1- Premiers essais... (Novembre 2012)

En fin de saison, l'an dernier, Pirelli présente sa nouvelle gamme de gommes pour la saison 2013. Essayés pour la première fois au Grand Prix du Brésil, les nouveaux pneus seront globalement plus tendres. Les voitures devraient être plus performantes - une demi-seconde plus rapides au tour - et les dépassements, favorisés. En contrepartie, les nouveaux pneus vont s'user plus rapidement, avertit-on.

«Le but est d'obliger les écuries à pratiquer au moins deux changements de pneus par Grand Prix, là où certaines arrivaient à ne plus en faire qu'un seul à la fin de la saison 2012», explique Pirelli, qui pense ainsi favoriser le spectacle avec sa nouvelle gamme.

2- ...et premiers couacs (Février 2013)

Lors des essais d'avant-saison, les écuries découvrent réellement ces nouveaux pneus. En Espagne, à des températures plus froides que d'habitude, le doute et l'inquiétude s'installent chez toutes les équipes. «Les nouveaux pneus n'arrivaient pas du tout à fonctionner sous ces températures, témoigne Romain Grosjean, pilote de Lotus. On a constaté une dégradation beaucoup plus importante que ce que l'on pensait.»

«Il faudra très bien réfléchir pour préserver ces pneus le plus longtemps possible. L'usure des pneus va encore être un facteur très important», prévoit le pilote français en début de saison.

À ce moment-là, il ne croit pas si bien dire.

3- La polémique enfle (Avril 2013)

Le début de la saison de F1 ne rassure pas les équipes qui, pour beaucoup, ont du mal à gérer la dégradation rapide et excessive des pneus. Au Grand Prix de Malaisie, les pilotes font jusqu'à quatre arrêts aux puits pour changer de pneus! Ce scénario se répète à Bahreïn.

«Au milieu de la course, je me suis dit que le podium était envisageable, mais finalement, j'ai dû choisir entre attaquer et gérer les pneus. Si vous attaquez, vous détruisez vos pneus, mais si vous essayez de les économiser, vous vous faites doubler», déplore Mark Webber, pilote de Red Bull, à l'issue du Grand Prix de Bahreïn.

4- Pirelli modifie ses pneus... (Mai 2013)

Sous la pression de certaines écuries, dont Red Bull - qui ne parvient pas à bien gérer les pneus -, Pirelli annonce une modification de ses gommes «pour combiner la durabilité des pneus de 2012 avec le niveau de performance des pneus de 2013» et ainsi diminuer le nombre d'arrêts aux puits.

Cette annonce met en furie les patrons de Ferrari et de Lotus, dont les voitures usent moins leurs pneus et tirent un meilleur profit de ceux-ci.

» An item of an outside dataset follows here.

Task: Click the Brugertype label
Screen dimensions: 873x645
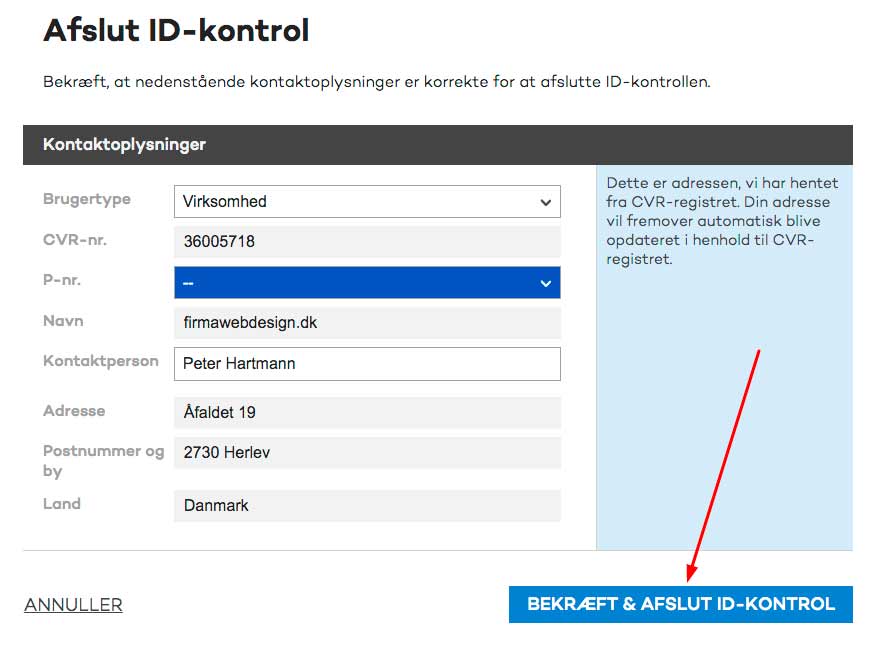Action: (87, 199)
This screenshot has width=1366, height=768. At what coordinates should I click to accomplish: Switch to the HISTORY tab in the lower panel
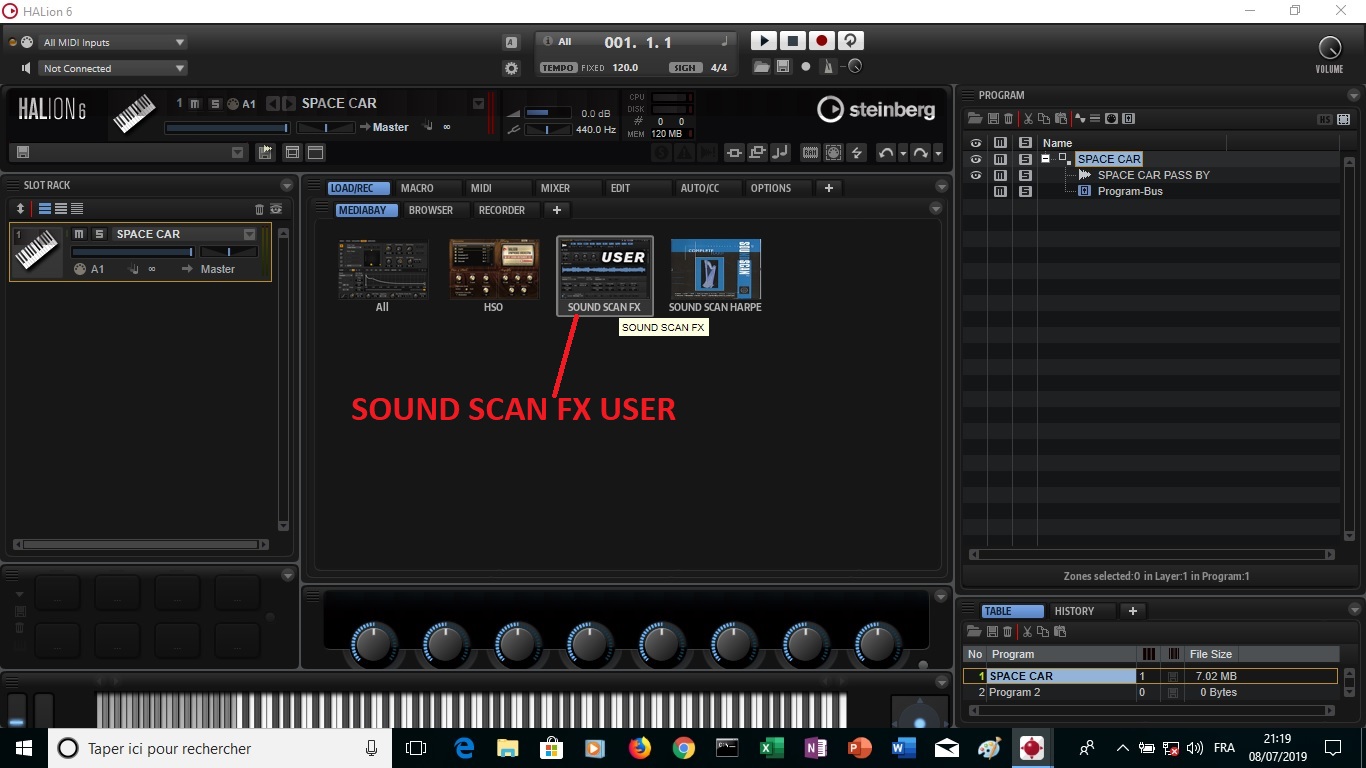1076,610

«C'est comme si on modifiait la taille des buts de soccer en cours de saison, parce que certaines équipes n'arrivent pas à cadrer leurs tirs», indique le directeur de l'écurie Lotus, Éric Boullier, sur la chaîne de télévision française Canal +.

5- ...et se fait taper sur les doigts (Mai 2013)

Le manufacturier italien de pneus se fait rapidement taper sur les doigts par la Fédération internationale de l'automobile, qui lui impose de limiter au strict minimum les changements. Et si changements il y a, ils doivent être motivés par «des raisons de sécurité». Ceux-ci ne devront pas entraîner une dégradation moins importante des pneus ou un nombre moins élevé d'arrêts aux puits. Ils devront cependant faire en sorte que la bande de roulement du pneu ne s'arrache pas d'un coup, comme c'est arrivé à un pilote au Grand Prix d'Espagne.

Pirelli est coincé entre l'arbre et l'écorce. «Si on modifie trop les pneus, on nous dira qu'on a offert le titre à Red Bull», dit à l'AFP Paul Hembery, directeur de Pirelli Compétition.